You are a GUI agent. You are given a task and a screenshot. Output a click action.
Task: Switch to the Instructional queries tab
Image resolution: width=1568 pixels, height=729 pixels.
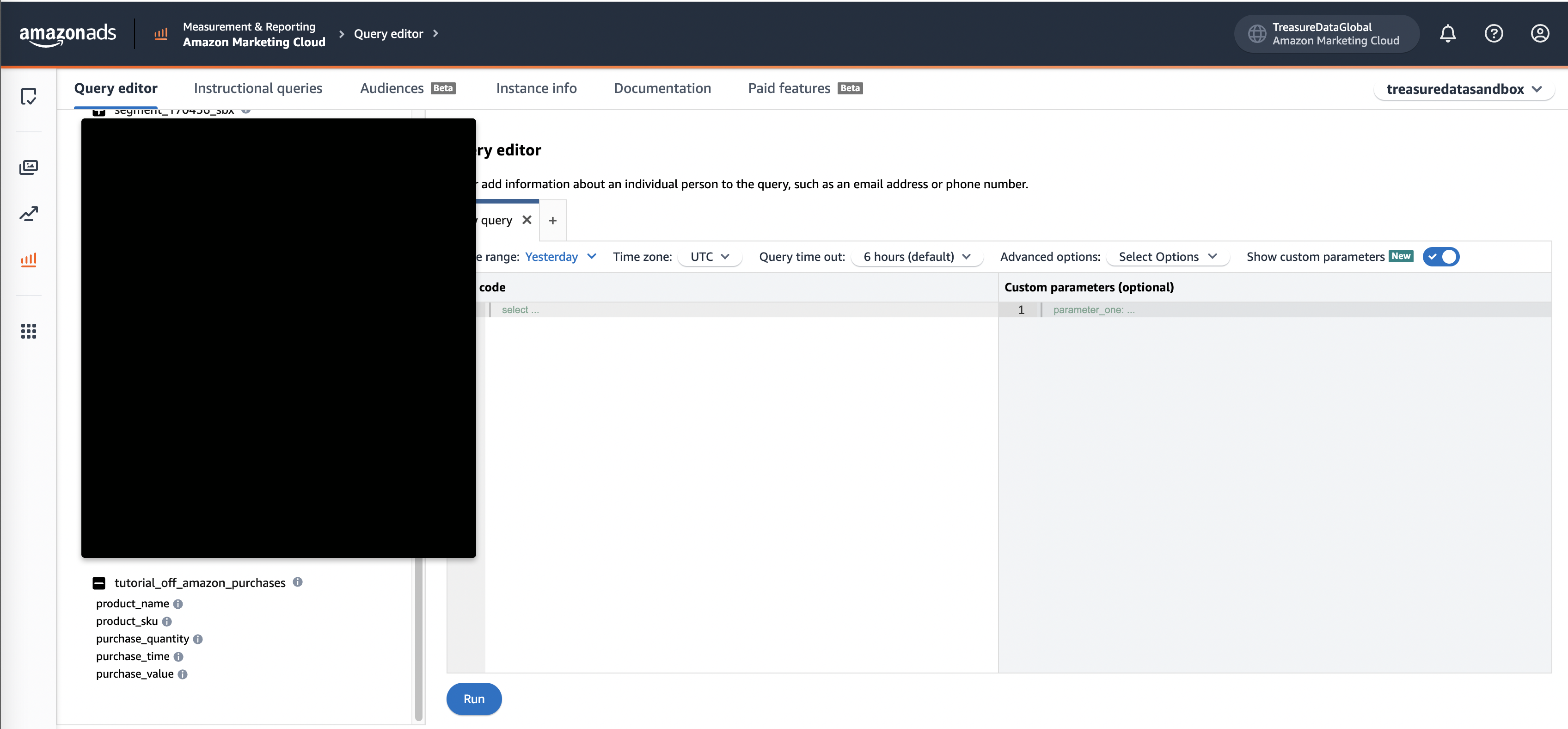pyautogui.click(x=257, y=88)
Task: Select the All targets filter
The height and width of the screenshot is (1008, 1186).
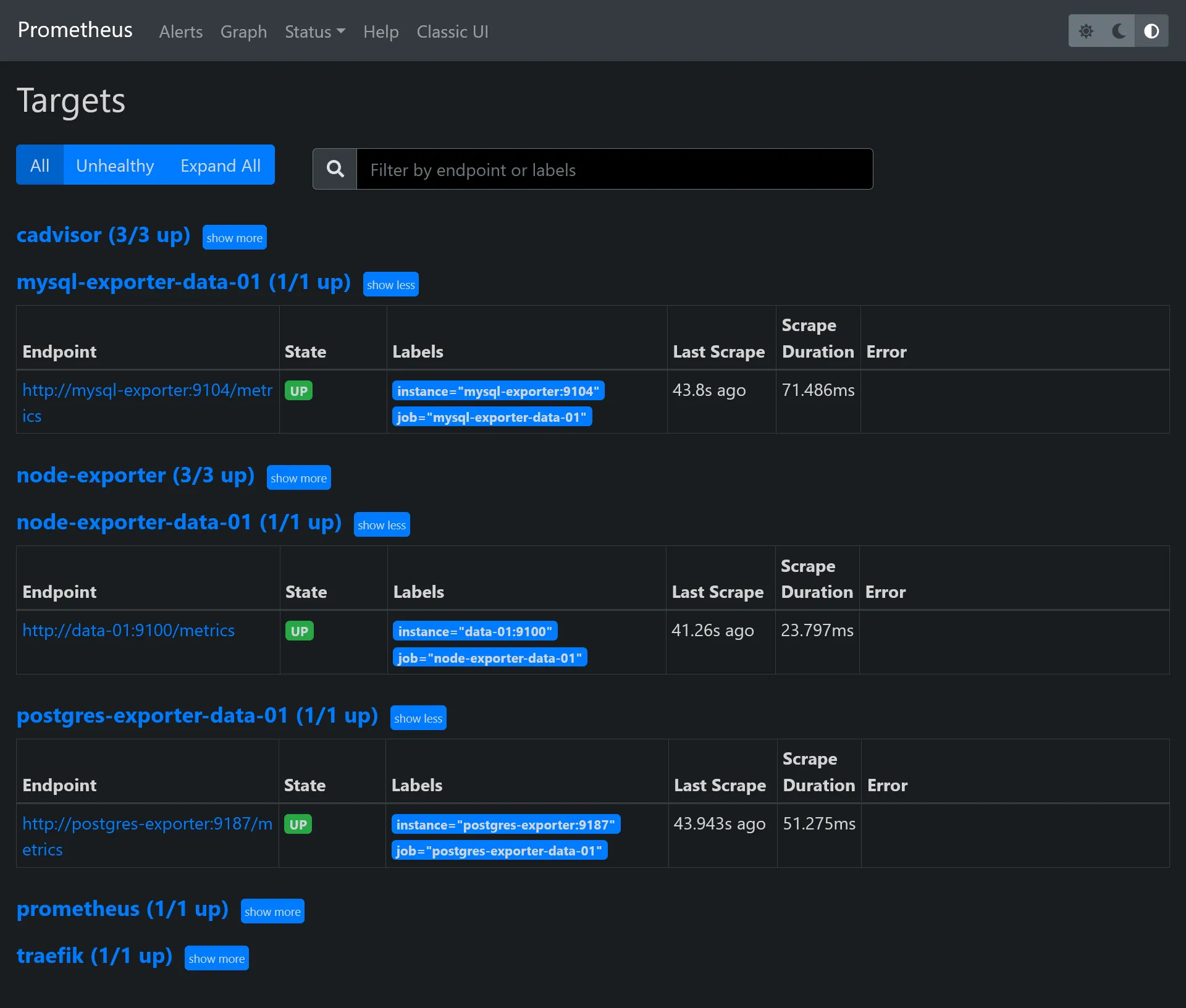Action: (x=40, y=165)
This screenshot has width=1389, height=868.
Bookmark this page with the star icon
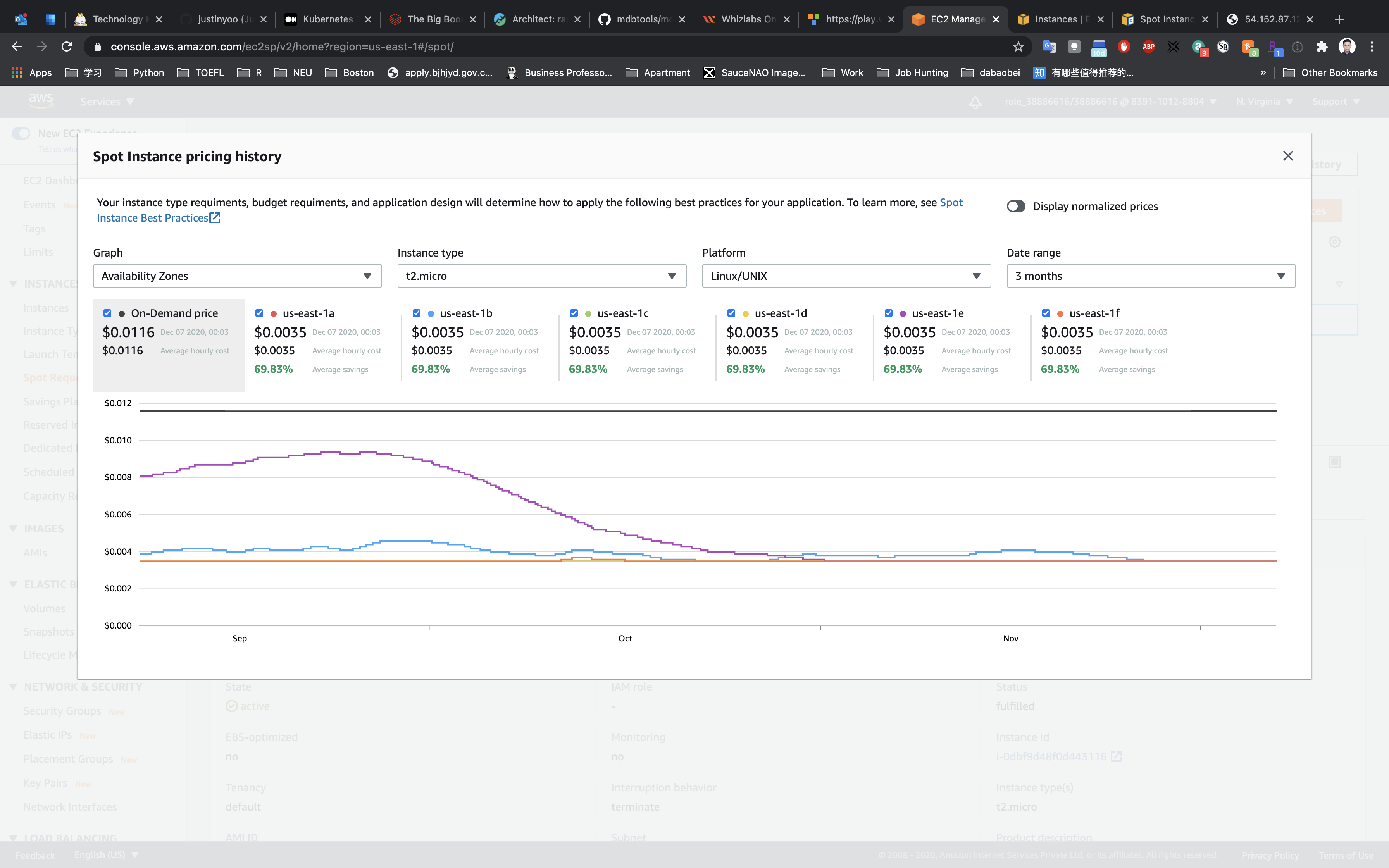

» **Work required**
Please print the lines from the one holding "The height and" through the end of the records above, unchanged and with the pictures left out.

» **Response**
The height and width of the screenshot is (1008, 1186).
Action: (x=40, y=165)
This screenshot has width=1389, height=868.
Bookmark this page with the star icon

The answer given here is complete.